The investigative team observed that when the chemotherapy agent cyclophosphamide was combined with TLR agonists, advanced 4T1 and Panc02 cancers largely regressed within two cycles of treatment and did not recur if the mice completed five additional cycles of consolidating treatment. Only the combination of the TLR agonist and cyclophosphamide resulted in permanent cancer eradication, and no other tested chemotherapy came close to working as well as cyclophosphamide. The Mayo Clinic team also reported that the combined treatment was very well tolerated and actually less toxic than either TLR agonists or cyclophosphamide given individually.

Studies revealed that, even before treatment, the cancer-bearing mice had T-lymphocyte immune responses against their tumors, requiring only weekly injections of the TLR agonist and cyclophosphamide to become therapeutically effective. Importantly, the treatment agents did not need to be injected directly into tumors, and were fully effective against widespread metastases as well as the primary tumor sites.

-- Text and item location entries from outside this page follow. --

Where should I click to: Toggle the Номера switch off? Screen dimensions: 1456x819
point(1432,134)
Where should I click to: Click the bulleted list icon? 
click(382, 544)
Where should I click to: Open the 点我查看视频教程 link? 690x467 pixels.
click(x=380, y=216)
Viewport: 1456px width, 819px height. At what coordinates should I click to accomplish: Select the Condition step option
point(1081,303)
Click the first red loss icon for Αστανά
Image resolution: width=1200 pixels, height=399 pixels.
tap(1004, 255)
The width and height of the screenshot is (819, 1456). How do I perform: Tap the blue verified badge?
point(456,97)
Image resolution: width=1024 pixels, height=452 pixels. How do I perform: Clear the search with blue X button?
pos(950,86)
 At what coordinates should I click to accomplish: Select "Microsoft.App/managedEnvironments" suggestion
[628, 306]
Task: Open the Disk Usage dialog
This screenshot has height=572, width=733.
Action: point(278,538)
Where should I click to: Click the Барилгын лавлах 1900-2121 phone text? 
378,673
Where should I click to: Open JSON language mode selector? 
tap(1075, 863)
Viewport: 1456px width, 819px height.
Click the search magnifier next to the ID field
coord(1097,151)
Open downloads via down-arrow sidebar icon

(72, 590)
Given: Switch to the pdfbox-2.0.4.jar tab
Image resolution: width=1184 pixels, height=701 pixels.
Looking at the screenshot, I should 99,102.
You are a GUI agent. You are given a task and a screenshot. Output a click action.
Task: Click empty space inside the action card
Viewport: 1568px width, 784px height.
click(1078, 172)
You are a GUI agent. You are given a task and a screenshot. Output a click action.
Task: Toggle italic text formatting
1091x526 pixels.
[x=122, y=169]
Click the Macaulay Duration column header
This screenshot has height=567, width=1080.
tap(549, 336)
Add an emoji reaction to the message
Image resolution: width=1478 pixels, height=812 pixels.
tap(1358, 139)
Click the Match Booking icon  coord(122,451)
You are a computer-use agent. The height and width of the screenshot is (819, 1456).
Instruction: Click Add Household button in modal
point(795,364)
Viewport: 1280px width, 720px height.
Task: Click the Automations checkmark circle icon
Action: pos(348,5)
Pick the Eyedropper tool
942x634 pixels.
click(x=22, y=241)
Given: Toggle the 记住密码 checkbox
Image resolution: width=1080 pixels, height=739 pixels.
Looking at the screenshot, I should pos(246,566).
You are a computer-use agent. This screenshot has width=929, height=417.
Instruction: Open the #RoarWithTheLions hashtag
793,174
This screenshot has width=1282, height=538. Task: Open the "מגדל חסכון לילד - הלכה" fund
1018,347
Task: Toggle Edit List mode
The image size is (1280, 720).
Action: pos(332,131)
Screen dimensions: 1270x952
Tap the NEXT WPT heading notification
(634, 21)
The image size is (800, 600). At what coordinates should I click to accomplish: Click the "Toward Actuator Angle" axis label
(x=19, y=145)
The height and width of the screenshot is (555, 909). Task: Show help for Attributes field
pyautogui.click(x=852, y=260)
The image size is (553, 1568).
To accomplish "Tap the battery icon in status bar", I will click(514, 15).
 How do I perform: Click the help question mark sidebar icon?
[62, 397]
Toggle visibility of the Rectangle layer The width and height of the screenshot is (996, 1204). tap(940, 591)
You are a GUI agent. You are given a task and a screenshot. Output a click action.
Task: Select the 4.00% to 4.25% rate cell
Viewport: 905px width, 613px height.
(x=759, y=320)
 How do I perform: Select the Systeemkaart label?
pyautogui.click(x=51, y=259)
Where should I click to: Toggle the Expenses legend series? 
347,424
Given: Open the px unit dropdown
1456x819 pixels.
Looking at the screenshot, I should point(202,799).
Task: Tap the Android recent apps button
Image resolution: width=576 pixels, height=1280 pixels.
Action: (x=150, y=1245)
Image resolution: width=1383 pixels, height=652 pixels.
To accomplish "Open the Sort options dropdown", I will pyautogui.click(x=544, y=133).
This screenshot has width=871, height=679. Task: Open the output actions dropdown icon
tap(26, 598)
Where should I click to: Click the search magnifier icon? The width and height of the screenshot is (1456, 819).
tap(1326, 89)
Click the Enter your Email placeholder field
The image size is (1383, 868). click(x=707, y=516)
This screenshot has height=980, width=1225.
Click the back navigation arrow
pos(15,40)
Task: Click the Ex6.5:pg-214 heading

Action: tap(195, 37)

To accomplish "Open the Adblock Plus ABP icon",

The drug combination also revealed an additional benefit — it activated monocytes (a type of white blood cell) to participate in the killing of cancer cells. Explains Dr. Gendler, “It appears very likely that each round of treatment stimulates the bone marrow to churn out freshly activated monocytes, which distribute throughout the body, spare normal cells, and find and kill cancer cells.”

Dr. Cohen adds, “We were also able to identify TLR agonists that can similarly activate human monocytes to seek out and kill tumors.”